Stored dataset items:
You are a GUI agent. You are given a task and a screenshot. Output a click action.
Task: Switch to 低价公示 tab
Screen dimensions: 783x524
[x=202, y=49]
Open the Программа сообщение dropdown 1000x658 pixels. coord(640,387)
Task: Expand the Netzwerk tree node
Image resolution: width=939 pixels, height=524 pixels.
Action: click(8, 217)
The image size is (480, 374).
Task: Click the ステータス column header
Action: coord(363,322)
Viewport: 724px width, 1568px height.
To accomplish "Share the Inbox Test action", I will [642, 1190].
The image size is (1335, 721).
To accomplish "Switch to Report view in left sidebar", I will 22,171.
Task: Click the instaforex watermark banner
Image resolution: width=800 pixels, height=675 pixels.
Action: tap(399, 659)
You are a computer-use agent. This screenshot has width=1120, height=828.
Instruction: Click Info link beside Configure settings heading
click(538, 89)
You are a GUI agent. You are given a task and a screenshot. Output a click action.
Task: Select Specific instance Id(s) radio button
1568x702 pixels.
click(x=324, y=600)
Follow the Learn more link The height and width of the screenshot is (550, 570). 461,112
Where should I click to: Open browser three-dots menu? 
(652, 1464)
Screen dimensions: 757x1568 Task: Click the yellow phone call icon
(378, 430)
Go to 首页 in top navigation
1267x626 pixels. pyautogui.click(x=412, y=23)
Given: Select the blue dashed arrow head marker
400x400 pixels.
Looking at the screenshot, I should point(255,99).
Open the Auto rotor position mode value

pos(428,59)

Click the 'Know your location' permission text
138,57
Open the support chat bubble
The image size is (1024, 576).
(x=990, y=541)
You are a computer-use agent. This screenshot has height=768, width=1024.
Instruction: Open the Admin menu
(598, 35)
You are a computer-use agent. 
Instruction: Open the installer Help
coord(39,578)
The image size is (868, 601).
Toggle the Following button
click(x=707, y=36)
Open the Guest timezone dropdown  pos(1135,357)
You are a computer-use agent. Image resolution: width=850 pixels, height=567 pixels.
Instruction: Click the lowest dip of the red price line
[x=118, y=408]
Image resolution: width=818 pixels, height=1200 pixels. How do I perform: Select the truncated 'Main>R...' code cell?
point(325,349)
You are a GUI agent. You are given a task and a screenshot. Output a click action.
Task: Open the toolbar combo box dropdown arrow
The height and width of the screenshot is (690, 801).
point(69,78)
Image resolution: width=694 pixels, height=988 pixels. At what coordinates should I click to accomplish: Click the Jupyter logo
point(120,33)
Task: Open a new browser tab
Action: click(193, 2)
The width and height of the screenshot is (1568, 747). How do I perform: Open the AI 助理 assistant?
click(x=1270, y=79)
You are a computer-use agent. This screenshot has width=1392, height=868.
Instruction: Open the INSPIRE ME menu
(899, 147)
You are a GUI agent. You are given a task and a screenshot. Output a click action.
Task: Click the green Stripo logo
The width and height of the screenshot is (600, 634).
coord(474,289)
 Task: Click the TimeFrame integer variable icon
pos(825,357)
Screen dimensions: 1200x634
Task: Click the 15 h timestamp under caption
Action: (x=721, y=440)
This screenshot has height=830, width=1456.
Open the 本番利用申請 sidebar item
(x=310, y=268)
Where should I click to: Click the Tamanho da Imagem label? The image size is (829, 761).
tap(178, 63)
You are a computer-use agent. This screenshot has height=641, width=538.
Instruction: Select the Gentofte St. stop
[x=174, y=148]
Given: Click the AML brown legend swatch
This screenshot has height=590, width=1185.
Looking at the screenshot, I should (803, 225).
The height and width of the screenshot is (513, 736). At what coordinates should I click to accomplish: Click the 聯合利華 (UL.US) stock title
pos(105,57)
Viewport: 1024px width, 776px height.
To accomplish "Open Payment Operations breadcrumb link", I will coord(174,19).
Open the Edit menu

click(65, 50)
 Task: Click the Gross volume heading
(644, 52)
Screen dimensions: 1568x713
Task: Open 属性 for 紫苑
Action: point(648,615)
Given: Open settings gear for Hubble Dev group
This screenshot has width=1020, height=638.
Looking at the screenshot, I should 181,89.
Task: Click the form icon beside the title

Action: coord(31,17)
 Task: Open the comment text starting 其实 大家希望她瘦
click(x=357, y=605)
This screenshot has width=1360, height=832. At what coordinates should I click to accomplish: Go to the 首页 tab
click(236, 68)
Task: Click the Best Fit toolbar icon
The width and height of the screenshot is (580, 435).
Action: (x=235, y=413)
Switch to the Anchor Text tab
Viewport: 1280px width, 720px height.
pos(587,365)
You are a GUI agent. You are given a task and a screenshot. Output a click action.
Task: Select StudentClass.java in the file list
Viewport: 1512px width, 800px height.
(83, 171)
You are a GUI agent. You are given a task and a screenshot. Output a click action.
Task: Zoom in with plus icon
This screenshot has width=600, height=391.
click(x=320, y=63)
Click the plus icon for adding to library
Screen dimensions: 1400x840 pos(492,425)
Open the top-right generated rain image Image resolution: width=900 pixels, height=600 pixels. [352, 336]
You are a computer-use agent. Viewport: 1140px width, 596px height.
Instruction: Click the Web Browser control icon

→ **What needs to be done**: What you need to do is repeat every record above exactly.

→ **Your solution**:
You are a GUI agent. You are given a task and a screenshot. Output a click action.
Task: Switch to 低价公示 tab
Screen dimensions: 783x524
[x=202, y=49]
Open the Программа сообщение dropdown 1000x658 pixels. coord(640,387)
Task: Expand the Netzwerk tree node
Image resolution: width=939 pixels, height=524 pixels.
Action: click(8, 217)
The image size is (480, 374).
Task: Click the ステータス column header
Action: coord(363,322)
Viewport: 724px width, 1568px height.
To accomplish "Share the Inbox Test action", I will [642, 1190].
The image size is (1335, 721).
To accomplish "Switch to Report view in left sidebar", I will 22,171.
Task: Click the instaforex watermark banner
Image resolution: width=800 pixels, height=675 pixels.
Action: tap(399, 659)
You are a computer-use agent. This screenshot has width=1120, height=828.
Instruction: Click Info link beside Configure settings heading
click(538, 89)
You are a GUI agent. You are given a task and a screenshot. Output a click action.
Task: Select Specific instance Id(s) radio button
1568x702 pixels.
click(x=324, y=600)
Follow the Learn more link The height and width of the screenshot is (550, 570). 461,112
Where should I click to: Open browser three-dots menu? 
(652, 1464)
Screen dimensions: 757x1568 Task: Click the yellow phone call icon
(378, 430)
Go to 首页 in top navigation
1267x626 pixels. pyautogui.click(x=412, y=23)
Given: Select the blue dashed arrow head marker
400x400 pixels.
Looking at the screenshot, I should point(255,99).
Open the Auto rotor position mode value

pos(428,59)

Click the 'Know your location' permission text
138,57
Open the support chat bubble
The image size is (1024, 576).
(x=990, y=541)
You are a computer-use agent. This screenshot has height=768, width=1024.
Instruction: Open the Admin menu
(598, 35)
You are a computer-use agent. 
Instruction: Open the installer Help
coord(39,578)
The image size is (868, 601).
Toggle the Following button
click(x=707, y=36)
Open the Guest timezone dropdown  pos(1135,357)
You are a computer-use agent. Image resolution: width=850 pixels, height=567 pixels.
Instruction: Click the lowest dip of the red price line
[x=118, y=408]
Image resolution: width=818 pixels, height=1200 pixels. How do I perform: Select the truncated 'Main>R...' code cell?
point(325,349)
You are a GUI agent. You are given a task and a screenshot. Output a click action.
Task: Open the toolbar combo box dropdown arrow
The height and width of the screenshot is (690, 801).
point(69,78)
Image resolution: width=694 pixels, height=988 pixels. At what coordinates should I click to accomplish: Click the Jupyter logo
point(120,33)
Task: Open a new browser tab
Action: click(193, 2)
The width and height of the screenshot is (1568, 747). How do I perform: Open the AI 助理 assistant?
click(x=1270, y=79)
You are a computer-use agent. This screenshot has width=1392, height=868.
Instruction: Open the INSPIRE ME menu
(899, 147)
You are a GUI agent. You are given a task and a screenshot. Output a click action.
Task: Click the green Stripo logo
The width and height of the screenshot is (600, 634).
coord(474,289)
 Task: Click the TimeFrame integer variable icon
pos(825,357)
Screen dimensions: 1200x634
Task: Click the 15 h timestamp under caption
Action: (x=721, y=440)
This screenshot has height=830, width=1456.
Open the 本番利用申請 sidebar item
(x=310, y=268)
Where should I click to: Click the Tamanho da Imagem label? The image size is (829, 761).
tap(178, 63)
You are a computer-use agent. This screenshot has height=641, width=538.
Instruction: Select the Gentofte St. stop
[x=174, y=148]
Given: Click the AML brown legend swatch
This screenshot has height=590, width=1185.
Looking at the screenshot, I should (803, 225).
The height and width of the screenshot is (513, 736). At what coordinates should I click to accomplish: Click the 聯合利華 (UL.US) stock title
pos(105,57)
Viewport: 1024px width, 776px height.
To accomplish "Open Payment Operations breadcrumb link", I will coord(174,19).
Open the Edit menu

click(65, 50)
 Task: Click the Gross volume heading
(644, 52)
Screen dimensions: 1568x713
Task: Open 属性 for 紫苑
Action: point(648,615)
Given: Open settings gear for Hubble Dev group
This screenshot has width=1020, height=638.
Looking at the screenshot, I should 181,89.
Task: Click the form icon beside the title

Action: coord(31,17)
 Task: Open the comment text starting 其实 大家希望她瘦
click(x=357, y=605)
This screenshot has width=1360, height=832. At what coordinates should I click to accomplish: Go to the 首页 tab
click(236, 68)
Task: Click the Best Fit toolbar icon
The width and height of the screenshot is (580, 435).
Action: (x=235, y=413)
Switch to the Anchor Text tab
Viewport: 1280px width, 720px height.
pos(587,365)
You are a GUI agent. You are given a task and a screenshot. Output a click action.
Task: Select StudentClass.java in the file list
Viewport: 1512px width, 800px height.
(83, 171)
You are a GUI agent. You are given a task and a screenshot. Output a click action.
Task: Zoom in with plus icon
This screenshot has width=600, height=391.
click(x=320, y=63)
Click the plus icon for adding to library
Screen dimensions: 1400x840 pos(492,425)
Open the top-right generated rain image Image resolution: width=900 pixels, height=600 pixels. [352, 336]
You are a computer-use agent. Viewport: 1140px width, 596px height.
Instruction: Click the Web Browser control icon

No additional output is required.